==== Data section

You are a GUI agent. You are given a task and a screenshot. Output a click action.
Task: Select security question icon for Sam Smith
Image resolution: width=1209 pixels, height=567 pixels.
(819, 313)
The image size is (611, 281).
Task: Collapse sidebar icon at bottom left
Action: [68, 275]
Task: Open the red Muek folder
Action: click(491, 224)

========

_Aim of the task_
Every entry must be repeated exactly; none may be skipped.

_Response to this exercise_
You are a GUI agent. You are given a task and a screenshot. Output a click action.
Task: Select security question icon for Sam Smith
Image resolution: width=1209 pixels, height=567 pixels.
(819, 313)
The image size is (611, 281).
Task: Collapse sidebar icon at bottom left
Action: [68, 275]
Task: Open the red Muek folder
Action: click(491, 224)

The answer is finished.